Your dog is nice but your trainer/decoy is special.


----------



## Kristina Senter (Apr 4, 2006)

I'm with ^

I swear at first sight, I thought at first the guy had a fake arm or something he was going to give the dog a bite on.


----------



## Shane Woodlief (Sep 9, 2009)

oh my the helper reminded me of that guy from the purity milk commercials back in the 80's! A few too many beers I think!

Was this for real?


----------



## Joby Becker (Dec 13, 2009)

nice dog...
Thanks for sharing...


----------



## Christopher Jones (Feb 17, 2009)

will fernandez said:


> Your dog is nice but your trainer/decoy is special.
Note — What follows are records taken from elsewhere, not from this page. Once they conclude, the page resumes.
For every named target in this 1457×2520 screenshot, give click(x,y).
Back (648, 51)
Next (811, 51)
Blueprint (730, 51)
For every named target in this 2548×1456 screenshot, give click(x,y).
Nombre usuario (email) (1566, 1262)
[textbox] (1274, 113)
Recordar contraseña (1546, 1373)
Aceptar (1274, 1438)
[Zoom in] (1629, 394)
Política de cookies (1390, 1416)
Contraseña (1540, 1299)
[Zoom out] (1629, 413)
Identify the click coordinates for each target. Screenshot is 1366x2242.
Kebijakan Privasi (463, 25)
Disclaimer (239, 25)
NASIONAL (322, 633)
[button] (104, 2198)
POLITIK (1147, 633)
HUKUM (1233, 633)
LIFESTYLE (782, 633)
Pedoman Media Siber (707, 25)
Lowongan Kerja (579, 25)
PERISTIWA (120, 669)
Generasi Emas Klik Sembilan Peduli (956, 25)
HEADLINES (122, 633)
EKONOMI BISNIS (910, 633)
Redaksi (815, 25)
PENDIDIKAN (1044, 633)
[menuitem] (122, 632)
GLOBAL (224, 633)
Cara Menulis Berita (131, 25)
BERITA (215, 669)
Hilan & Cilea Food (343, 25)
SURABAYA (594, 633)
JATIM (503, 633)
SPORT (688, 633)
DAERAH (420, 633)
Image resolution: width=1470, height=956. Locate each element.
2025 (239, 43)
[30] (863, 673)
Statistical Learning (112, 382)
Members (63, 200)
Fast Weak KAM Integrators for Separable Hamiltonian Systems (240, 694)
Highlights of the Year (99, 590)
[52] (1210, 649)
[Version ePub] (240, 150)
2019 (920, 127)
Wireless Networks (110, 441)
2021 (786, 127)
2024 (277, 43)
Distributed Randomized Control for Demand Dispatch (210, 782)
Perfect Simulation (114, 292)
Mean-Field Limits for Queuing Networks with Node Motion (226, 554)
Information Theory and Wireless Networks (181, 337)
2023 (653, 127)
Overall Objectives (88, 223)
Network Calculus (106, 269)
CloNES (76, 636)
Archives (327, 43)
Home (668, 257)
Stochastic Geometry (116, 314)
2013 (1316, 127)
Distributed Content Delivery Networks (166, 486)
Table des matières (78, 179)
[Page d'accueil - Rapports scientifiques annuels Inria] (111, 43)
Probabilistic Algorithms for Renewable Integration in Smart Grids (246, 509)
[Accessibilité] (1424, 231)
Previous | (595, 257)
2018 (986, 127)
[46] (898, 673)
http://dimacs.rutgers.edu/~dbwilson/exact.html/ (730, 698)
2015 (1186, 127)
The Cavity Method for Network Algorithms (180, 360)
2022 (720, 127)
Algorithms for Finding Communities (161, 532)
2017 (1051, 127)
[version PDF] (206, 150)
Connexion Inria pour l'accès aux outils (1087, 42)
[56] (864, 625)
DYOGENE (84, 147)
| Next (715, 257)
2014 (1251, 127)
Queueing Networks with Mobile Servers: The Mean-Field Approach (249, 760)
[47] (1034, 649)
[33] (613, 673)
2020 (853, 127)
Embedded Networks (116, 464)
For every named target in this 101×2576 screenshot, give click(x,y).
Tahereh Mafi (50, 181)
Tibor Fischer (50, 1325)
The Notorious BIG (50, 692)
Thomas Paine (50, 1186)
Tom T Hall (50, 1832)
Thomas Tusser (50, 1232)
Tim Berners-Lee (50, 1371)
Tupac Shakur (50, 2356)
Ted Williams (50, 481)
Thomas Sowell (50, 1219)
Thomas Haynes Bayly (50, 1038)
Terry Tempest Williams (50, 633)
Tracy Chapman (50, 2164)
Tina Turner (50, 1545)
Do you mean "special" in a Corky from "Life goes on" kinda way?


----------



## Selena van Leeuwen (Mar 29, 2006)

:-#

Dick


----------



## will fernandez (May 17, 2006)

He makes corky look like Einstein

Sent from my Droid using Tapatalk


----------



## Alice Bezemer (Aug 4, 2010)

swan lake recital for decoys ?

Dogs nice looking tho !


----------



## Adam Rawlings (Feb 27, 2009)

Domo Arigato Mr.Roboto.


----------



## Harry Keely (Aug 26, 2009)

Alice Bezemer said:


> swan lake recital for decoys ?
> 
> Dogs nice looking tho !


AHHHHHHHHHHHHHHH HAHAHAHA thats a good one, I almost spit my drink


----------



## Bob Scott (Mar 30, 2006)

Reminds me of when I was a kid hanging around outside the liquor store.
You could always pick out the ones that would buy a bottle for you by the way they walked. :-#


----------



## Jim Nash (Mar 30, 2006)

Our decoy's off duty work .

http://www.youtube.com/watch?v=kbXwOmeQ8jE&feature=related

In an undisclosed location .


----------



## Joby Becker (Dec 13, 2009)

Jim Nash said:


> Our decoy's off duty work .
> 
> http://www.youtube.com/watch?v=kbXwOmeQ8jE&feature=related
> 
> In an undisclosed location .


That guy is good... subtle but good...


----------



## sam wilks (May 3, 2009)

8-[8-[8-[8-[8-[8-[8-[8-[8-[8-[8-[8-[8-[8-[8-[8-[:-&:-&:-&:-&:-&:-&:-&:-&:-&:-&


----------



## Ted Efthymiadis (Apr 3, 2009)

hahahaha, that decoy is ..... wow!


----------



## Hans Akerbakk (Jul 1, 2008)

Reminds me of my first dog he only lite up at Santa clause and a mentally handicap man.=D>


----------